[Source text]

[Start of section]

Correct, but the write is about to extend the file size when it
writes into the cache beyond the zeroed region. There is no cache
invalidate possible in this path, so the write of data moves the
in-memory EOF past the zeroes in cache and everything works just
fine.

If it races with concurrent background writeback, the writeback will
skip the zeroed range beyond EOF until they are exposed by the first
data write beyond the zeroed post-eof region which moves the
in-memory EOF.

truncate(to a larger size) also does this same zeroing - the page
cache is zeroed before we move the EOF in memory, and so the
writeback will only occur once the in-memory EOF is moved. i.e. it
effectively does:

	xfs_zero_range(oldsize to newsize)
	truncate_setsize(newsize)
	filemap_write_and_wait_range(old size to new size)

> > What should acutally result from the iomap_zero_range() call from
> > xfs_reflink_remap_prep() is a state like this:
> > 
> > 	A          C           B     E       F      D
> > 	+wwwwwwwwww+DDDDDDDDDDD+uuuuu+rrrrrrr+dddddd+
> > 	          EOF         EOF
> >                (on disk)  (in memory)

[End of section]

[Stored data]
[Start of section]

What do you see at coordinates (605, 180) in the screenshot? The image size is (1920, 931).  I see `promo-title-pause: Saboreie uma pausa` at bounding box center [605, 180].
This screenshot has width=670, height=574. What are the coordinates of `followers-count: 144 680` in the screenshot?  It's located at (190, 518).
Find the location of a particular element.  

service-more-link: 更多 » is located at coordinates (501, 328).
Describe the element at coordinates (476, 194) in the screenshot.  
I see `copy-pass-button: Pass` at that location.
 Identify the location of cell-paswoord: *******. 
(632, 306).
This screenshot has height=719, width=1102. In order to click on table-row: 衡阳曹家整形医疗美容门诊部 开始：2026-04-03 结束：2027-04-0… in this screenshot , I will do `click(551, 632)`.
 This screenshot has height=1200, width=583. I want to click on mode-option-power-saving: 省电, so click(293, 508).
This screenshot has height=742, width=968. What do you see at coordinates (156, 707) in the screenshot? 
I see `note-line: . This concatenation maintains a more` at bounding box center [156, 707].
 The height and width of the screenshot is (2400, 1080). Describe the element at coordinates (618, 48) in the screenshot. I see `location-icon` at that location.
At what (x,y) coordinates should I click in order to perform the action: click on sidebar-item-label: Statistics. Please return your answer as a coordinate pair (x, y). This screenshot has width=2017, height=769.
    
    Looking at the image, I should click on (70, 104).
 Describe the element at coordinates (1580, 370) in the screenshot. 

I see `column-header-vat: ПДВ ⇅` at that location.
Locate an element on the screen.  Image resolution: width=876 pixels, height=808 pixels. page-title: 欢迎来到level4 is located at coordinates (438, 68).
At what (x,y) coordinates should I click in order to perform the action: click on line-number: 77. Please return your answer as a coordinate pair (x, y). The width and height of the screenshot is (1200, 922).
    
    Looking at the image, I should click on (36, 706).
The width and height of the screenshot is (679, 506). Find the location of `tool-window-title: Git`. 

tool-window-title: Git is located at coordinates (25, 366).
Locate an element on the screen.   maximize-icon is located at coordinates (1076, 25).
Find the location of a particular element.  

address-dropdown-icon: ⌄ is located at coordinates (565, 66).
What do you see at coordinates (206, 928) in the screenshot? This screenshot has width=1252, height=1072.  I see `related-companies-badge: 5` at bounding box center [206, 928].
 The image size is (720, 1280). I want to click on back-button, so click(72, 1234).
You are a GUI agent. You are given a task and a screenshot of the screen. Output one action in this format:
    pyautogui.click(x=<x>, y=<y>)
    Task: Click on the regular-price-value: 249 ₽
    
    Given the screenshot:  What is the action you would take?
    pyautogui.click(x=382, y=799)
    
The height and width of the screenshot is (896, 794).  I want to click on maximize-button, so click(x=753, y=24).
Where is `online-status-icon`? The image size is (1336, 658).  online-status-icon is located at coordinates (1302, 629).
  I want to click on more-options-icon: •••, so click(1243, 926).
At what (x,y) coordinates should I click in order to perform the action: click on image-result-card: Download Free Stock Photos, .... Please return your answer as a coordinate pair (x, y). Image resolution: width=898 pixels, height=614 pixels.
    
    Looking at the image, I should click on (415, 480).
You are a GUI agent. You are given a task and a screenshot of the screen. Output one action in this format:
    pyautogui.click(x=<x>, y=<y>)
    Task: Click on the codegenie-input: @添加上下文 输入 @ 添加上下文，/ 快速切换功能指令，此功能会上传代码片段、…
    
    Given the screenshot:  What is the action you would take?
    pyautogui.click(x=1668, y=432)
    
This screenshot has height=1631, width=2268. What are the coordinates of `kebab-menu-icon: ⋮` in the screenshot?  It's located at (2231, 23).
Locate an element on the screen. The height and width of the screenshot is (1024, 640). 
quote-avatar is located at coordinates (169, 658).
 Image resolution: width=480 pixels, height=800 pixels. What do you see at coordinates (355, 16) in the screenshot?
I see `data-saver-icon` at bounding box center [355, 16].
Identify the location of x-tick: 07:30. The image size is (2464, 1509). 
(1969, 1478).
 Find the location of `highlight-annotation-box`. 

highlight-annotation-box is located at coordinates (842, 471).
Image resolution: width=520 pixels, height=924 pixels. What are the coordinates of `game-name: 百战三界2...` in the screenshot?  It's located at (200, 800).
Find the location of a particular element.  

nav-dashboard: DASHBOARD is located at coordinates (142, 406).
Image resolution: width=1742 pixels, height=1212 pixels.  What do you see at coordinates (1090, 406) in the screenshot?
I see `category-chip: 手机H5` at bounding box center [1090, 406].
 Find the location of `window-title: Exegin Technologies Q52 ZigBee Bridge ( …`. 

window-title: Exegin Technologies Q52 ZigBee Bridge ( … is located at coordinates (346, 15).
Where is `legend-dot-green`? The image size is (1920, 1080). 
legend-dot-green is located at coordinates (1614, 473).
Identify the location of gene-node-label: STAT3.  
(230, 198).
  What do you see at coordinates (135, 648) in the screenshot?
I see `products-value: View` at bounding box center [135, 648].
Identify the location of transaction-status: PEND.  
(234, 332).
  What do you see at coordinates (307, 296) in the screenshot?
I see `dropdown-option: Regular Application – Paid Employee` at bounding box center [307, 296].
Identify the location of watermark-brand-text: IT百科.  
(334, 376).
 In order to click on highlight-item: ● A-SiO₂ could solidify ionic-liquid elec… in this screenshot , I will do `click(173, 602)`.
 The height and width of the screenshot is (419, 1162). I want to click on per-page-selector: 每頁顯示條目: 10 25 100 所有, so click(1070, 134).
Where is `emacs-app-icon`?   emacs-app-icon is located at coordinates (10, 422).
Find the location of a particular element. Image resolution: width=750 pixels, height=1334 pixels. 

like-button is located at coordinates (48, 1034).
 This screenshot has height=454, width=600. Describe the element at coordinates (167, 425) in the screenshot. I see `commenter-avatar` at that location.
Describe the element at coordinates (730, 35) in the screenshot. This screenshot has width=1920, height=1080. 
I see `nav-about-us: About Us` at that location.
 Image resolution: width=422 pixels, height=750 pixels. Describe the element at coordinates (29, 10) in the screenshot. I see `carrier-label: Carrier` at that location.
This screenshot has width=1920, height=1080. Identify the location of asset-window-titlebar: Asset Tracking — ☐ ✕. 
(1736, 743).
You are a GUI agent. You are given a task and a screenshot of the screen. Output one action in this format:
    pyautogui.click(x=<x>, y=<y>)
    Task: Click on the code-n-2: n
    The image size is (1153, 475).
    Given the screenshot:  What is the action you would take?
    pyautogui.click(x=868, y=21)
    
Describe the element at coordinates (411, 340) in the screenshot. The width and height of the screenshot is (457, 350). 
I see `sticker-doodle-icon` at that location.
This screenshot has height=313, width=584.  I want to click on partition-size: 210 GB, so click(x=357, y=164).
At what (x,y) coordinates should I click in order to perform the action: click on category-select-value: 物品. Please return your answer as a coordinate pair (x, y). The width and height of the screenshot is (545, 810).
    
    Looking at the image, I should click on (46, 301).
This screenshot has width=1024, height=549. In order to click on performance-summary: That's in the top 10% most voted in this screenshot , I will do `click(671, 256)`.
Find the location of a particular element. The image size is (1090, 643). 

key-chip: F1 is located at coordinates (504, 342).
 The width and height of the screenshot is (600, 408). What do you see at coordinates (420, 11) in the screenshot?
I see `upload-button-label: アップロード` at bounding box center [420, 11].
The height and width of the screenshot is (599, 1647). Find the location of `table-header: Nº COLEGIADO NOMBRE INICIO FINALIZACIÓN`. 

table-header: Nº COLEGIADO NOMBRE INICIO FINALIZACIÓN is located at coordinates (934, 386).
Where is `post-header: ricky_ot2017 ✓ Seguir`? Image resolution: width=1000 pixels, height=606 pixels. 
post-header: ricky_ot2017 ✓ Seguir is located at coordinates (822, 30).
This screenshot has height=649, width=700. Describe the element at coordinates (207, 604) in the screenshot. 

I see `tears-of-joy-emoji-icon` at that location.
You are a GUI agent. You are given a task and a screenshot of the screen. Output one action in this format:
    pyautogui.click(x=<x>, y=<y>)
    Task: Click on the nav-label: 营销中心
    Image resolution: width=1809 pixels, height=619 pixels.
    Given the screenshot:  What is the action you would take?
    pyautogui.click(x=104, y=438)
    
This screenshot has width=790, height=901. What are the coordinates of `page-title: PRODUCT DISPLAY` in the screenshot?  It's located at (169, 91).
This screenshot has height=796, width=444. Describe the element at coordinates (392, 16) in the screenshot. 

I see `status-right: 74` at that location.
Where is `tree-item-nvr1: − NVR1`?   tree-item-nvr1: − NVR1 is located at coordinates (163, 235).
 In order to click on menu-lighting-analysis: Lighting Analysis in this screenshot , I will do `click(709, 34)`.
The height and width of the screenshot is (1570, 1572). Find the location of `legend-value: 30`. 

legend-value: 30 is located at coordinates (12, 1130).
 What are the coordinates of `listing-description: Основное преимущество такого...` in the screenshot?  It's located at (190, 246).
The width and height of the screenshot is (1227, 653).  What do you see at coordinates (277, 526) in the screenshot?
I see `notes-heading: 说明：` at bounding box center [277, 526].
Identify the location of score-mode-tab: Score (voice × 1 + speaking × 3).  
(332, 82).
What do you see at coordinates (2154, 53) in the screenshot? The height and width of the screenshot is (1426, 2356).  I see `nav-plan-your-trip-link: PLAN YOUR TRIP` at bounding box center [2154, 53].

[End of section]

[Parts of the exercise]
(a) Extract the XFS passage in full and reproduce it without any changes.
(b) In the records, rewrite the lines starting at the one containing "This screenshot has height=313, width=584." and ending at the one containing "Looking at the image, I should click on (46, 301).", substituting "point" for "coordinate pair" and keeping everything else the same. Give only those lines.
The XFS passage and the records are independent sources.

[Solutions to the problems]
(a)
Correct, but the write is about to extend the file size when it
writes into the cache beyond the zeroed region. There is no cache
invalidate possible in this path, so the write of data moves the
in-memory EOF past the zeroes in cache and everything works just
fine.

If it races with concurrent background writeback, the writeback will
skip the zeroed range beyond EOF until they are exposed by the first
data write beyond the zeroed post-eof region which moves the
in-memory EOF.

truncate(to a larger size) also does this same zeroing - the page
cache is zeroed before we move the EOF in memory, and so the
writeback will only occur once the in-memory EOF is moved. i.e. it
effectively does:

	xfs_zero_range(oldsize to newsize)
	truncate_setsize(newsize)
	filemap_write_and_wait_range(old size to new size)

> > What should acutally result from the iomap_zero_range() call from
> > xfs_reflink_remap_prep() is a state like this:
> > 
> > 	A          C           B     E       F      D
> > 	+wwwwwwwwww+DDDDDDDDDDD+uuuuu+rrrrrrr+dddddd+
> > 	          EOF         EOF
> >                (on disk)  (in memory)

(b)
This screenshot has height=313, width=584.  I want to click on partition-size: 210 GB, so click(x=357, y=164).
At what (x,y) coordinates should I click in order to perform the action: click on category-select-value: 物品. Please return your answer as a point (x, y). The width and height of the screenshot is (545, 810).
    
    Looking at the image, I should click on (46, 301).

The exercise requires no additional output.